- Quoted passage:
☆ ☆ ☆ ☆

Yes We Love Quarantine. Please Don't Do It.
Health Affairs published today a report by Blendon et al. of the opinions of those around the world toward quarnantines for public health emergency.Most Americans favor the use of quarantine as a weapon against contagious diseases like SARS and avian flu, but that support dries up quickly when the talk turns to strictly enforcing and monitoring the quarantines. This message is contained in a new study, “Attitudes toward the Use of Quarantine in a Public Health Emergency in Four Countries,” that will be published 24 January on the Health Affairs Web site. While 76 percent of Americans surveyed said they favor quarantining those potentially exposed to serious contagious diseases, only 42 percent supported a compulsory quarantine under which those who refused to comply could be arrested.
Among residents of Hong Kong, Singapore, and Taiwan, the threat of arrest also reduced support for quarantine, according to Robert Blendon of the Harvard School of Public Health and his coauthors, John Benson and Catherine DesRoches of Harvard and Martin Cetron, Theodore Meinhardt, and William Pollard of the U.S. Centers for Disease Control and Prevention (CDC). However, in these Asian nations, which recently experienced quarantines and other public health measures in connection with the SARS epidemic, the use of quarantine retained majority support even when the arrest sanction was included.

☆ ☆ ☆ ☆

- What to work on:
A – Answer these questions using the post on quarantine attitudes, one line each:
(i) What percentage of Americans surveyed favored quarantining people potentially exposed to serious contagious diseases?
(ii) At which school is Robert Blendon based?
(iii) On what date was the study to be published on the Health Affairs Web site?
B – For each statement, say yes or no according to the post on quarantine attitudes, and quote the words that decide it.
(i) Fewer than half of the Americans surveyed supported a compulsory quarantine backed by arrest.
(ii) In Hong Kong, Singapore, and Taiwan, quarantine lost majority support once the arrest sanction was included.
(iii) Some of the study's coauthors are from the U.S. Centers for Disease Control and Prevention.
C – Carry on writing the post on quarantine attitudes from the point where it stops.

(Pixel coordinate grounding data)
☆ ☆ ☆ ☆

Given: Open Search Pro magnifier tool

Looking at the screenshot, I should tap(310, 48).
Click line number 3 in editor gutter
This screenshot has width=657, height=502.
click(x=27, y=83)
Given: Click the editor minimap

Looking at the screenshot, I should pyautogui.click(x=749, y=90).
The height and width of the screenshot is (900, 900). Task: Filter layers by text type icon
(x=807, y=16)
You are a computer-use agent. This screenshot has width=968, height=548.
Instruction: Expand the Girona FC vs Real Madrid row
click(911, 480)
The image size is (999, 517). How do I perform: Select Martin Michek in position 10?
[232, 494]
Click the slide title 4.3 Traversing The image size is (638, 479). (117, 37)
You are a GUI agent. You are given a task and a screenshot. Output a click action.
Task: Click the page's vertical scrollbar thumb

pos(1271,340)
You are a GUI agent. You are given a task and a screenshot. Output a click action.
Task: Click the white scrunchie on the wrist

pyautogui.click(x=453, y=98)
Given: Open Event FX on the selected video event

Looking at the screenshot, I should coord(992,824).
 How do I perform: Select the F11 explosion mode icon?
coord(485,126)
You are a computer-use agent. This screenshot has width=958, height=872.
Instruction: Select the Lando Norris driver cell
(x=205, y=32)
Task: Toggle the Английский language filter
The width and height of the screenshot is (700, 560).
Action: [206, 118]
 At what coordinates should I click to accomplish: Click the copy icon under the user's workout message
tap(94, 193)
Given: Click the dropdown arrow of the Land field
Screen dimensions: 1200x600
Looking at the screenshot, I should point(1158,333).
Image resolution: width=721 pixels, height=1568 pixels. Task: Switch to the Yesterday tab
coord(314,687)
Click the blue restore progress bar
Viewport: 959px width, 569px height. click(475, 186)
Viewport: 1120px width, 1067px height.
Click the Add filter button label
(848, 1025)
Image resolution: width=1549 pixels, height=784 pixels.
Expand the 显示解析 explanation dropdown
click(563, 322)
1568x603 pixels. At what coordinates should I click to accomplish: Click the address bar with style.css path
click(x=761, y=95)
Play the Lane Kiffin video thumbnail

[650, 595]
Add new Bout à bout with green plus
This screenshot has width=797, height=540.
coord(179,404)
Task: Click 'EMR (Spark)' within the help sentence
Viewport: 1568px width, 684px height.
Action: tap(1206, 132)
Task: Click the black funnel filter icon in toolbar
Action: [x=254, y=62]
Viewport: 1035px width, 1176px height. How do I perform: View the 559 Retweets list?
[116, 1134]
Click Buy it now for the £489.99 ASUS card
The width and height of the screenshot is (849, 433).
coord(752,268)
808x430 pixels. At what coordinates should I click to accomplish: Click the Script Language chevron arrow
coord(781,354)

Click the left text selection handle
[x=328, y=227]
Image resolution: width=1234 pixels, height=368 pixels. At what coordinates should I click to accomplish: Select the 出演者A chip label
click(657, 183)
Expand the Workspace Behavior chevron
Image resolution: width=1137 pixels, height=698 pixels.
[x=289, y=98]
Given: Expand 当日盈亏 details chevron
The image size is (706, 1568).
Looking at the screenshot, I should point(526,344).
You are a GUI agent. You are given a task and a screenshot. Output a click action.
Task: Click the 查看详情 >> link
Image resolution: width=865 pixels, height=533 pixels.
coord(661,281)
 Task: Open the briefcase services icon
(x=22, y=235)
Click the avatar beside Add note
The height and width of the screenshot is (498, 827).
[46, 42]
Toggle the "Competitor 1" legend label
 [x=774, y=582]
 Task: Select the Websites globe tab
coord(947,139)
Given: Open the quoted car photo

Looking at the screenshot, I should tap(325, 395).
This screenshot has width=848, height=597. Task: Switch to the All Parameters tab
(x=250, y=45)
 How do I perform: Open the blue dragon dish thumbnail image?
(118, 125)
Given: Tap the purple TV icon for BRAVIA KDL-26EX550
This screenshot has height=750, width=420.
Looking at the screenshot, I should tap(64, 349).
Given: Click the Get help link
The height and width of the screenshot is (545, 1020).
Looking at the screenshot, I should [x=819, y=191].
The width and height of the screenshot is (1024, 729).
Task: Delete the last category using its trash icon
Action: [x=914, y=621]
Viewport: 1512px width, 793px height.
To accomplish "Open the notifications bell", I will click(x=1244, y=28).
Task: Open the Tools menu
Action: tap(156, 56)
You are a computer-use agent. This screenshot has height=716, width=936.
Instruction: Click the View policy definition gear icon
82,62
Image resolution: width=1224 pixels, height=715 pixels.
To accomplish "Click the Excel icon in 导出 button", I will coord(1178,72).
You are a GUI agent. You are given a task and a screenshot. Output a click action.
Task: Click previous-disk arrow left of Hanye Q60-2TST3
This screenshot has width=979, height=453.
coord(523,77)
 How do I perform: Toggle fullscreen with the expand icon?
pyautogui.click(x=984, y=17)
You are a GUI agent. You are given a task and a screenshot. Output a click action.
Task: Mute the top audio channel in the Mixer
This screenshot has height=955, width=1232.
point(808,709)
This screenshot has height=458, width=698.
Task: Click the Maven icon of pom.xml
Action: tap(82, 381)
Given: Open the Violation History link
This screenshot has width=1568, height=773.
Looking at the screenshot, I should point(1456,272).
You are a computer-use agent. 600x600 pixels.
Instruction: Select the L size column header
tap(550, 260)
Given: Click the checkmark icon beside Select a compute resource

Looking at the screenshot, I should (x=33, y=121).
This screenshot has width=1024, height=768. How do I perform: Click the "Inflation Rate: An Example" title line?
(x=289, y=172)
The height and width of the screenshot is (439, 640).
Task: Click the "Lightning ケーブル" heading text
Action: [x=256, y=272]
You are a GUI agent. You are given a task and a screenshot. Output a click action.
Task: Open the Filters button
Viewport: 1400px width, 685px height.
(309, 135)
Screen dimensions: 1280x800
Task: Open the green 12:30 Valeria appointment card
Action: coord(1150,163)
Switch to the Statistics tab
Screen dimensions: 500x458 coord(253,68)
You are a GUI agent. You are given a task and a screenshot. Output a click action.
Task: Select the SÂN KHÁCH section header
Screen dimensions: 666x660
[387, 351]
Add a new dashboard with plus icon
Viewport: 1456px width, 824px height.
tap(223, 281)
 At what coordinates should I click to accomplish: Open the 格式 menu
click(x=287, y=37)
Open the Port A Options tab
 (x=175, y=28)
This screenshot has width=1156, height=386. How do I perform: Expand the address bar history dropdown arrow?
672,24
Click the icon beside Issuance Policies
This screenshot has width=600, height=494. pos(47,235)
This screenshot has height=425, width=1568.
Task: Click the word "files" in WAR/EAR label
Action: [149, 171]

☆ ☆ ☆ ☆

- Exercise results:
A –
(i) 76 percent
(ii) The Harvard School of Public Health
(iii) 24 January

B –
(i) Yes: "only 42 percent supported a compulsory quarantine under which those who refused to comply could be arrested"
(ii) No: "the use of quarantine retained majority support even when the arrest sanction was included"
(iii) Yes: "Martin Cetron, Theodore Meinhardt, and William Pollard of the U.S. Centers for Disease Control and Prevention (CDC)"

C –
In the U.S., the threat of arrest reduced support for quarantine especially among African Americans. In phone interviews conducted between 18 November and 16 December 2004, 90 percent of blacks said that they supported the use of quarantine, compared with 76 percent of whites. But when told that quarantine violators could be arrested, only 33 percent of blacks stood by the use of quarantine, versus 46 percent of whites.
This is at the conceptual level vacuous; proof of the obvious. I have a hard time imagining the execution of this study ... zzz ... yup ... same as you guessed before you funded us. But at another level it is important - even fascinating - because it suggests the actual dimension that the police will face, and the specific pressures on politicians that will arise particularly in the U.S.. How will the U.S. government in particular, given the abject failure with Katrina, deal with the clear threat of insurgency when a quarantine becomes necessary, given what the study reveals to be a very large group likely to rebel. Print this one off and send it to your public health commissioner.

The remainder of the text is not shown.